Whether an investor is taking advice from bias promoters, or trading stock too often. Grounding decisions in a plan will support better outcomes.
An Investment Policy will anchor decisions in a consistent decision-making process. This will help investors put their decisions into perspective and enable evaluation based on a benchmark.
An Investment Policy is a plan outlining an investor’s goals, methods, and evaluation criteria.
Having a written Investment Policy points a portfolio towards measurable results instead of what “might be”.
For example, an entrepreneurial friend of mine got excited about a medical device company that recently went public after reading an article online. The shares of this company were also touted by a colleague of his. However, my friend’s portfolio is focused on dividend paying “blue chip” stocks since these types of investments will allow him to meet his financial goals.

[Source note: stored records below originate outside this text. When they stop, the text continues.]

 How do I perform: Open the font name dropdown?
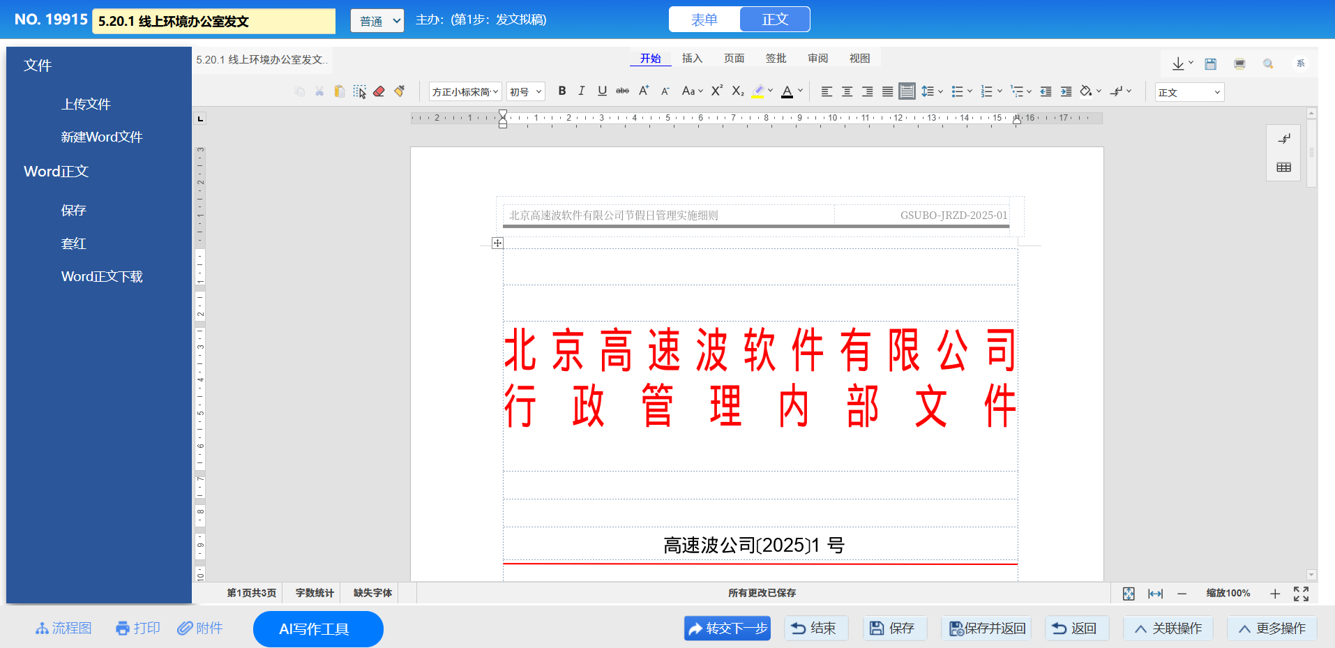point(465,92)
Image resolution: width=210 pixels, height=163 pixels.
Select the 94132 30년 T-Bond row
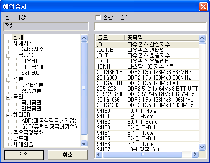point(147,122)
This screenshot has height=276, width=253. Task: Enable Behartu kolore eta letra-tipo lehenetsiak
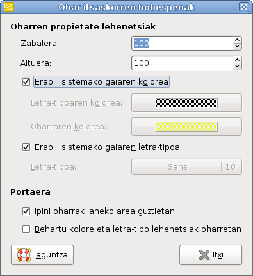coord(26,229)
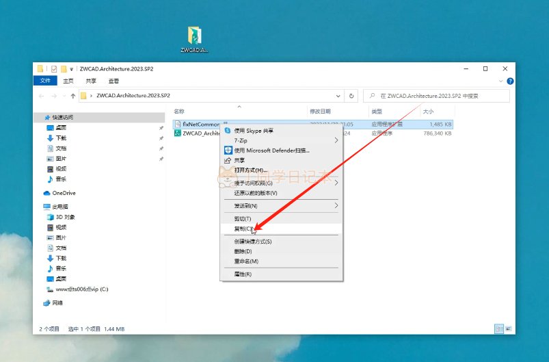Open the blue help question mark icon

(510, 81)
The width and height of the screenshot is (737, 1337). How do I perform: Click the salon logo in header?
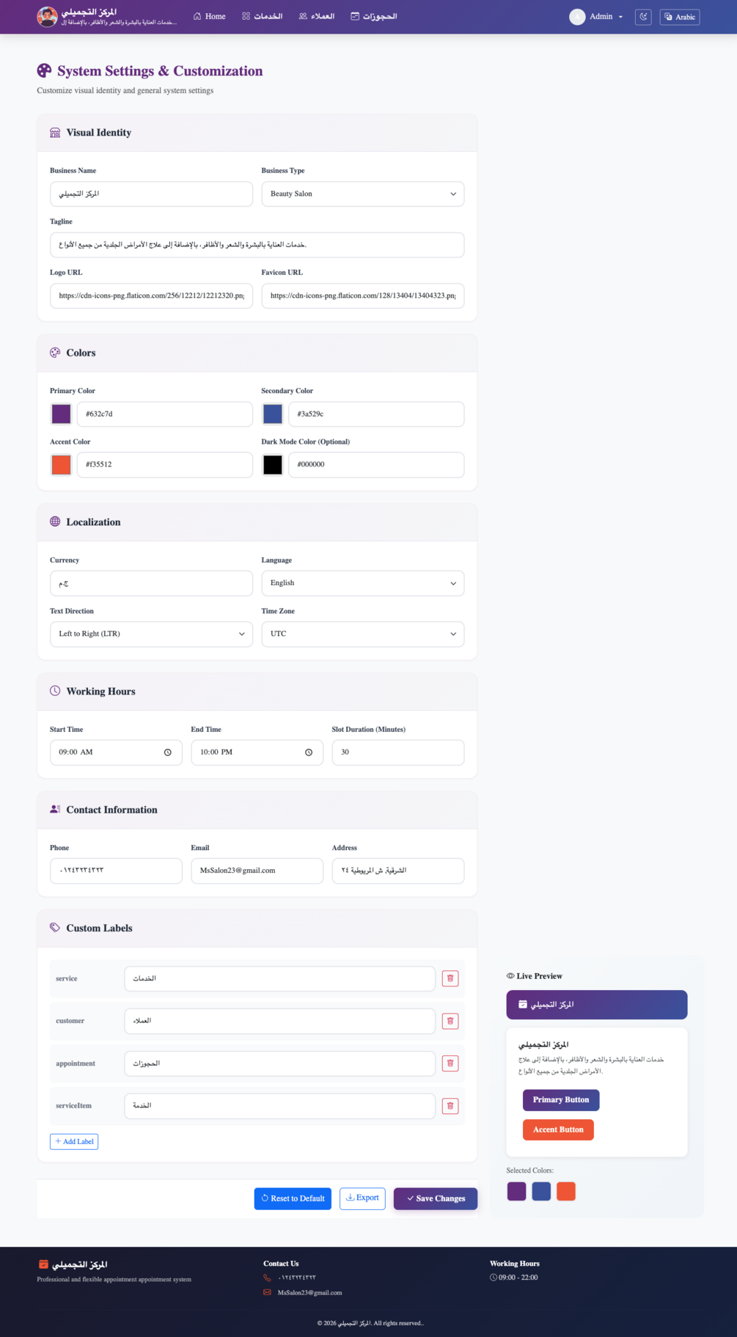coord(47,16)
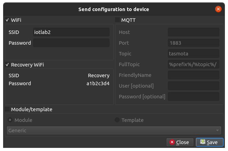228x151 pixels.
Task: Select the Module radio button
Action: pyautogui.click(x=10, y=120)
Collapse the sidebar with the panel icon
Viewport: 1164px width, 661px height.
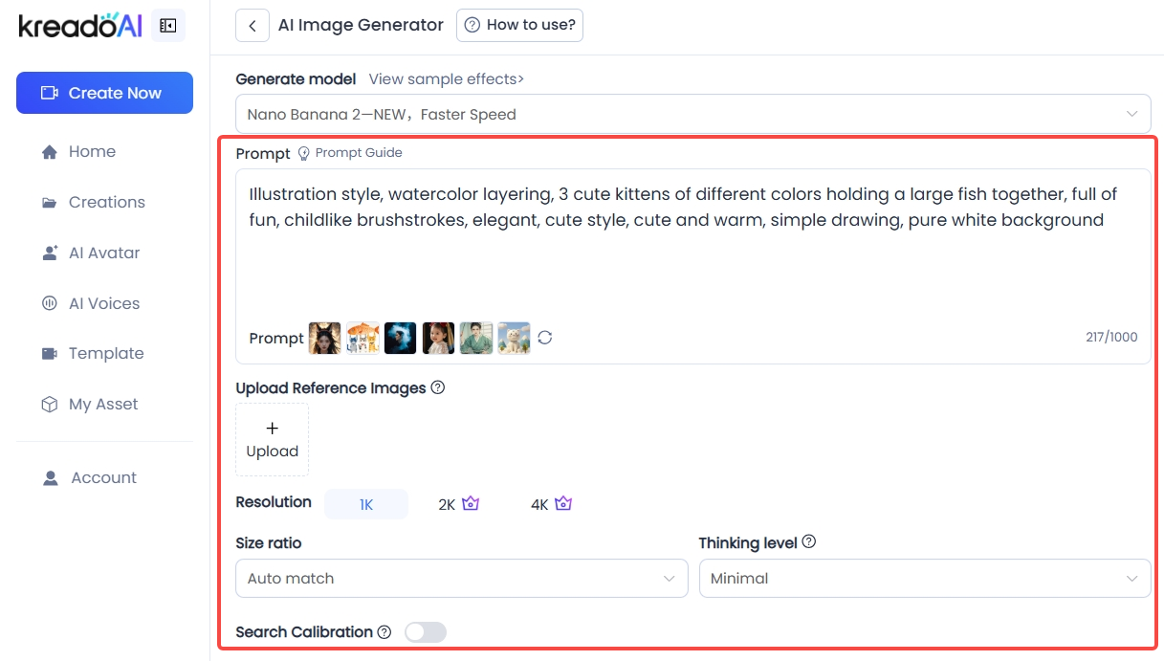point(168,26)
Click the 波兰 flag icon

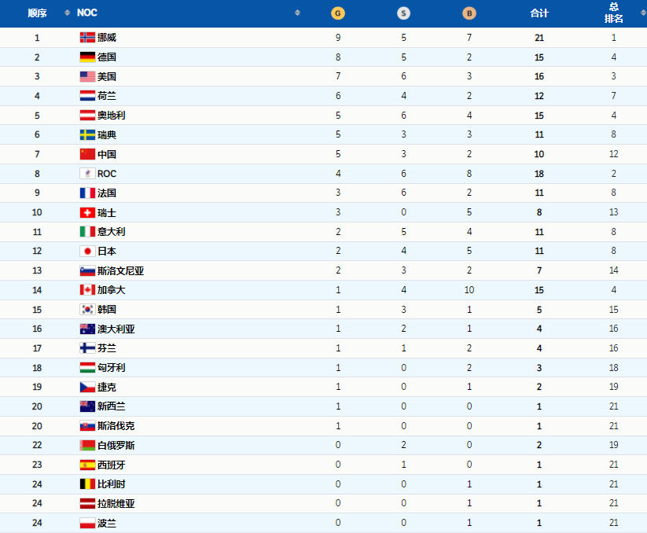click(x=87, y=524)
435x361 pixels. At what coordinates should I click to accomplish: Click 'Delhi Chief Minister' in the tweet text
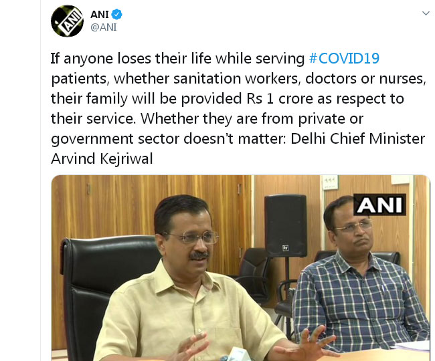tap(358, 138)
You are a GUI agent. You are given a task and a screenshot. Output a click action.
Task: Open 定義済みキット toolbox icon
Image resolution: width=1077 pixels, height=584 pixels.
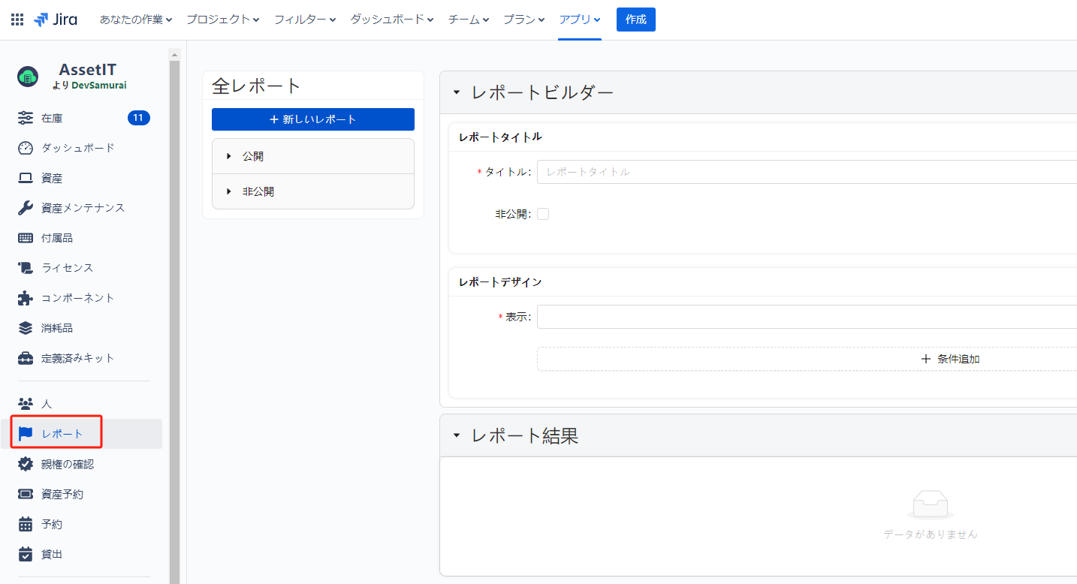(x=26, y=358)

We looked at this medical device company together and noticed it has a short track record, doesn’t make profits, and is otherwise highly speculative. I recommended my friend avoid investing in this new medical device company and consider a larger dividend paying profitable company in the same sector instead.
My friend decided based on his own judgment. This is dangerous because our decisions are clouded by our emotions.

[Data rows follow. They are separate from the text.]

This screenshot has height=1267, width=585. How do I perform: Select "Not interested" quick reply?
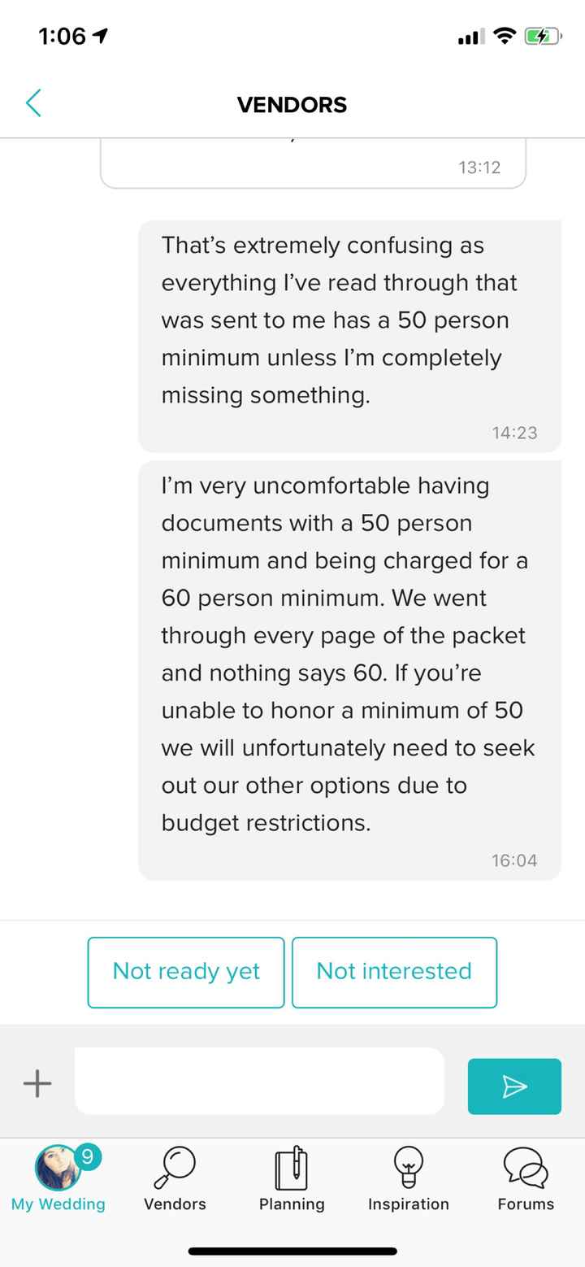coord(394,972)
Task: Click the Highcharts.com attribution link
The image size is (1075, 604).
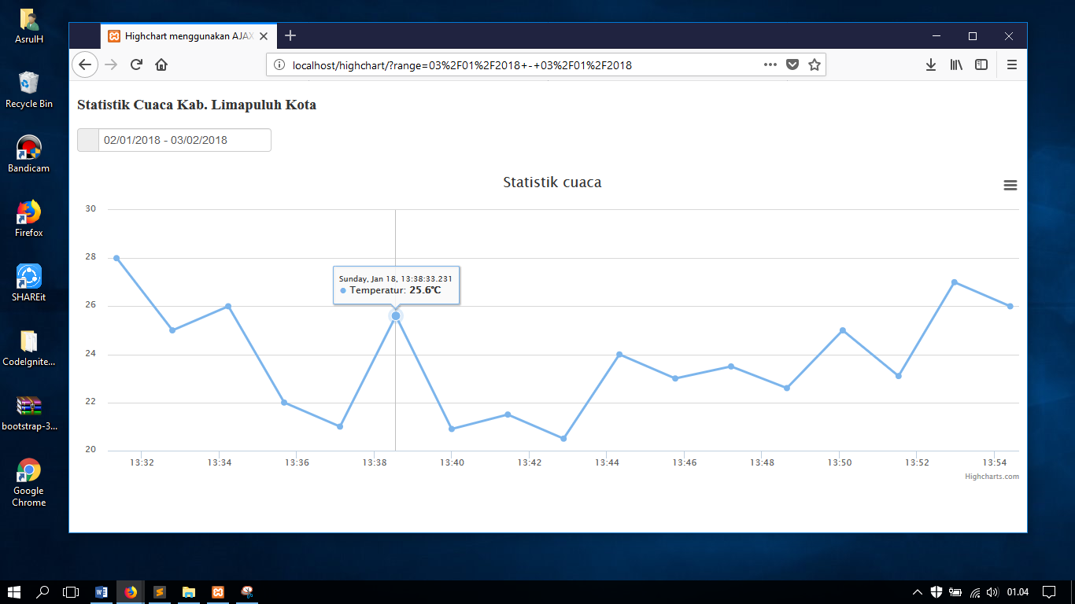Action: 992,476
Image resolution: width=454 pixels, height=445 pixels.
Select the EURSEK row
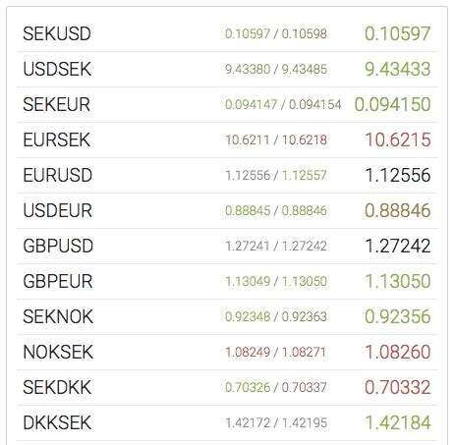[227, 139]
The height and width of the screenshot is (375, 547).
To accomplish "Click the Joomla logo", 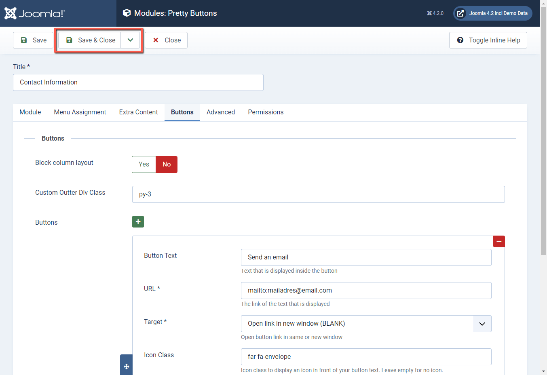I will click(x=34, y=13).
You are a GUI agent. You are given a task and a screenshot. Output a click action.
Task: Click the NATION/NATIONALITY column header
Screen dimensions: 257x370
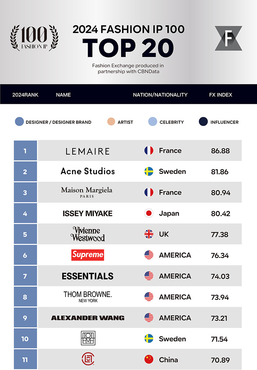click(160, 95)
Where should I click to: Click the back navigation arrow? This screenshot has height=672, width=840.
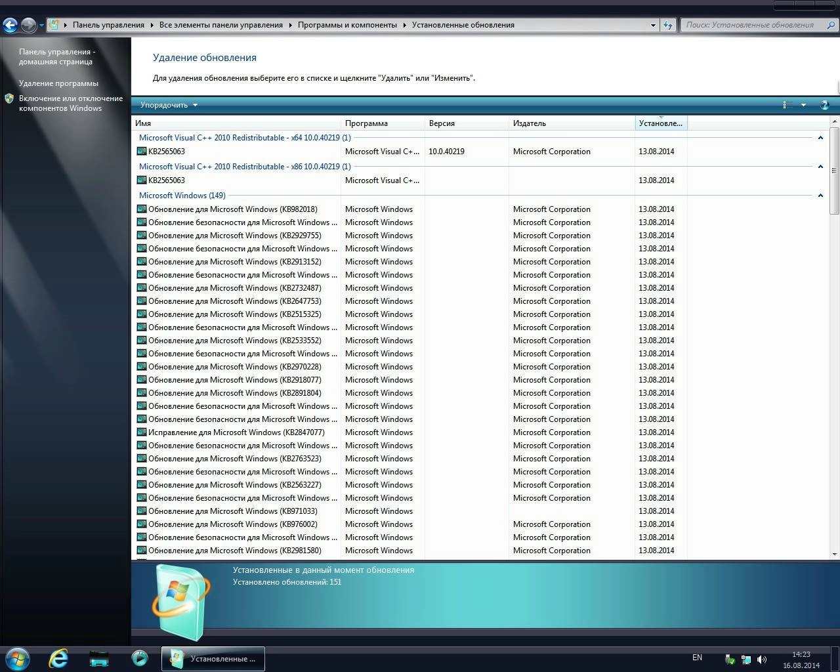pyautogui.click(x=10, y=24)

But, if my friend used a written Investment Policy to guide his decisions, it would have clearly detailed the criteria used to evaluate new investments. If an investment does not meet a pre-determined set of criteria, the idea of whether to invest or not can be easily determined using an Investment Policy. No need to make “judgment calls”.
A written Investment Policy allows investors to deflect bad investment advice and our own emotions because the course of action taken will be rooted in a pre-determined set of goals and a clear decision-making process.

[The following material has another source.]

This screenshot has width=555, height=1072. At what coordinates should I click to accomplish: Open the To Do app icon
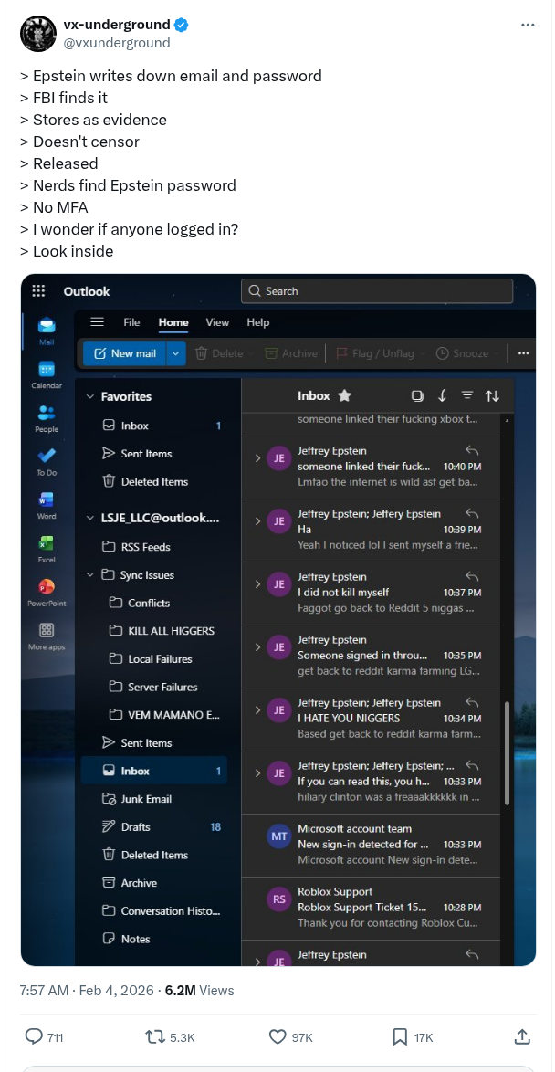[x=47, y=457]
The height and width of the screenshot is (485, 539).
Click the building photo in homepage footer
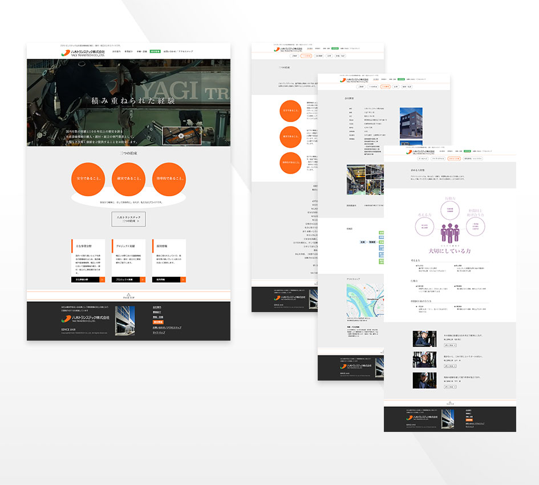tap(125, 321)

A good Investment Policy will help investors screen out unsuitable investments in favour of those aligned with their goals.
Focus Your Energy
Rather than waste time actively managing an investment portfolio, wealthy entrepreneurs should find a better use for their time. We have mountains of data showing how active investment management fails to outperform passive indexing. Entrepreneurs should therefore ask themselves: instead of investing, can my time be spent on more productive activities?
If you’re spending any time thinking about your stock portfolio, its probably too much.
Rely on a buy-and-hold approach to stock market investing and review the results periodically. A review each quarter is more than enough.
And, when investments are reviewed, compare results to what an Investment Policy says. Does your portfolio reflect your goals?
Personally, I have a hard time sitting still too. As an entrepreneur myself, I’m constantly tempted to make trades in my investment accounts based on each day’s headlines.
But over the years, I’ve taught myself to avoid active trading because active trading drags down my performance. One way I get the desire to trade “out of my system” is to invest on a schedule. I don’t make “off the cuff” decisions anymore. I limit my transactions to a pre-determined time slot and make them based on a pre-determined set of criteria instead.
I schedule a weekly task when I can review my investments and allow myself to make one new purchase at this pre-determined time each week. This way, I can still feel some agency over my portfolio’s results without being tempted to “buy-and-sell” anytime I feel like it.
The time each week when I can make a new purchase uses up my desire to “tinker”.
Our Family Office
One of the biggest challenges investors face is battling our own psychology. Emotions cloud our decisions and cause us to make errors. These errors compound over time and contributes to long-term underperformance. Our family office works hard at focusing our client’s time & energy towards activities with clear benefits. We don’t sell our clients any investment products. But we do support decision-making methods that bring consistency, clarity, and peace of mind.